— START OF Materials provided —

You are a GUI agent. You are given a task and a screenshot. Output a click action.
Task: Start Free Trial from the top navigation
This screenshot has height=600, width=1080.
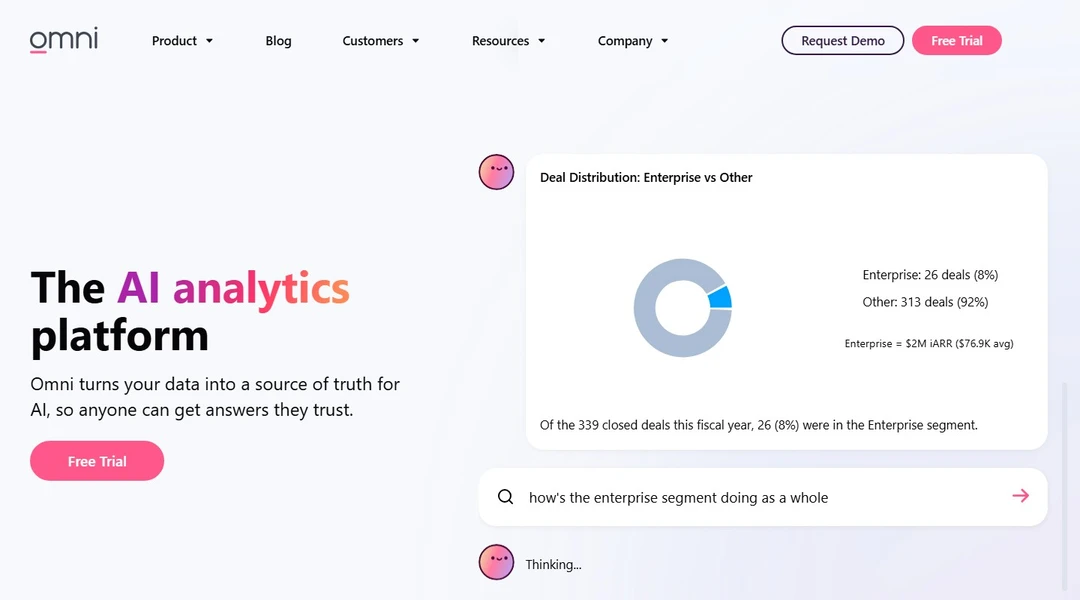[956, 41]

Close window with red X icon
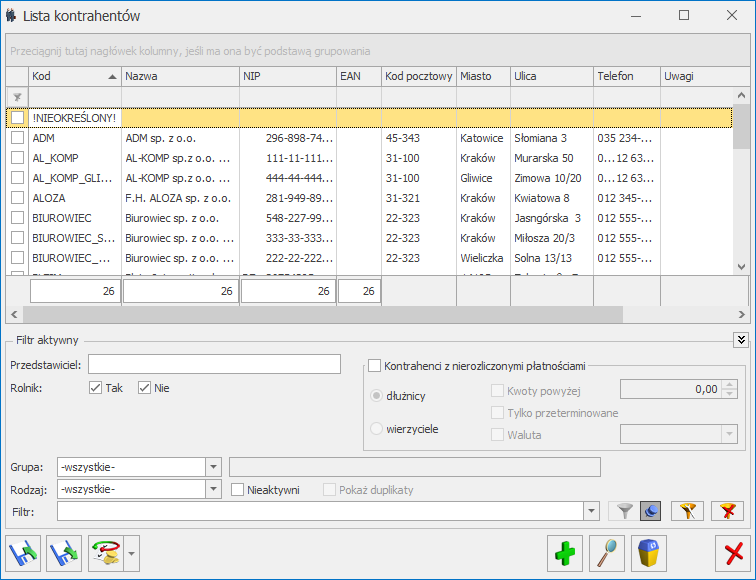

— END OF Materials provided —

● Challenge: Put the lines above into a Markdown table with the columns "Row" and "Text", numbering each row and skipping blank lines. Leave the pictures out.

● Output:
| Row | Text |
|---|---|
| 1 | You are a GUI agent. You are given a task and a screenshot. Output a click action. |
| 2 | Task: Start Free Trial from the top navigation |
| 3 | This screenshot has height=600, width=1080. |
| 4 | [956, 41] |
| 5 | Close window with red X icon |